A Passion for Liberty
Tibor R. Machan @ Rational Review
Tibor R. Machan @ Rational Review
The Laffer curve is about how much imposition or other types of trouble, people are willing to tolerate from their fellows. Arthur Laffer, a professor at the University of Southern California, is supposed to have drawn a bell shaped graph on a napkin once to show that up to an indeterminate but peak point of the curve people are very likely to put up with the burden of taxation. The peak isn’t the same for everyone, but everyone does have such a peak.
In particular the Laffer Curve concerns taxation, by some accounts a form of extortion, which government uses to obtain funds to operate its undertakings, both justified and not. Not unlike how some illegal groups obtain funds, the government threatens heavy fines and jail so those being threatened hand over funds, some who might do so otherwise but most who would otherwise keep them. Since, however, many governments can be voted out of office, the severity of the extortion has to be gauged with the possibility of eventual electoral resistance in mind.

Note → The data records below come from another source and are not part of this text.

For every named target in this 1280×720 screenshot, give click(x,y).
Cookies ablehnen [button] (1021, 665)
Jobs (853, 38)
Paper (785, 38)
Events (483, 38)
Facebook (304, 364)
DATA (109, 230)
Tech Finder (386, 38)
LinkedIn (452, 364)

This is no easy task and can often go awry. Yet in most countries tax revolts are relatively rare since few people wish to risk losing their forms of life just so as to retaliate against the powerful forces of the state. This, again, is similar to extortions carried out by some groups in which the victim is given some benefits in order to be placated—e.g., protection from vandalism (the bulk of it initiated by the organization itself).

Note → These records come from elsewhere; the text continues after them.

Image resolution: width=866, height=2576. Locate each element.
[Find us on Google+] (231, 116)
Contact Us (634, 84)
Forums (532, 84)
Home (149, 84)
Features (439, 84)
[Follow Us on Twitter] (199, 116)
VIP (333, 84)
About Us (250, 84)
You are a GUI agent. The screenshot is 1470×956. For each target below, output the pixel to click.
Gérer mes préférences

I wish to suggest that the principle the Laffer Curve identifies is extendable into much more than the sphere of taxation. Any sort of government intrusion is subject to its insight. Censorship comes to mind—a certain amount of it will not be widely resisted, as in Venezuela in our time but once it reaches the proportions of, say, the old Soviet Union, there will be dissidence and the production of samizdat literature. Government regulation, much of it similar to the violating the prohibition against prior restraint—is also subject to it since it is taken to be more trouble at times to resist or oppose via the political process than to comply with it.
Indeed, statism as such is subject to the Laffer Curve analysis—in most societies it is not significantly enough resisted for it to subside, let alone disappear although now and then spurts of serious opposition are clearly in evidence. People subjected to statist measures of any sort simply will not mount effective resistance because to do so may involve greater losses than gains and they are, after all, often able to circumvent it reasonably successfully by using their own intelligence or hiring expert help in the form of specialist in various branches of intrusive law.
Finally, the Laffer Curve is useful, also, to explain why there is not enough political resistance to statism and why only a small percentage of the population bothers to mount any in developed countries where most people live quite well, and where mounting resistance is quite costly, relatively speaking the possibility of success is small while the cost of the revolt is considerable if one includes the loss of many amenities not enjoyed in less developed countries where protests are frequent. In undeveloped countries the situation is different, which helps explain why so often it is in such countries that we see rebellion and revolt against prevailing authorities and why there is frequent regime changes in many of them. Put bluntly, the bulk of the population has little to lose from rising up against the state. That is not so in most developed countries.
The small percentage of citizens who will insist on making an issue out of nearly any measure of statism in developed countries will not manage to achieve regime change, of course, but it will keep the idea alive. Yet this itself can contribute to the ineffectuality of such marginal efforts, since the rest of the population may perceive the small resistance as sufficient and proceed without given it any aid or even much attention.
Is there a remedy or is this normal? In a sense it is normal—most people will put up with some imposition from others. They will accept a certain amount of intrusive noise from neighbors, being bumped on the sidewalk by those who are hurrying to some destination, even some fender bender auto accidents, let alone insults and humiliation. Minor thefts or assaults are rarely reported to the authorities.
What is not normal, however, is becoming habituated to such tolerance for invasiveness from others. Most of us fear the consequences of such habituation—just as we fear being habituated to anything that harms us in the long run even though in the short it may not hurt much.
If it becomes evident enough, via education or examples from other regions of the world, that statism even in small increments has bad overall consequences, that things could turn out measurably better without it, the peak of the Laffer Curve may become more easily reached for the bulk of the people and the level of tolerance of statism could diminish considerably.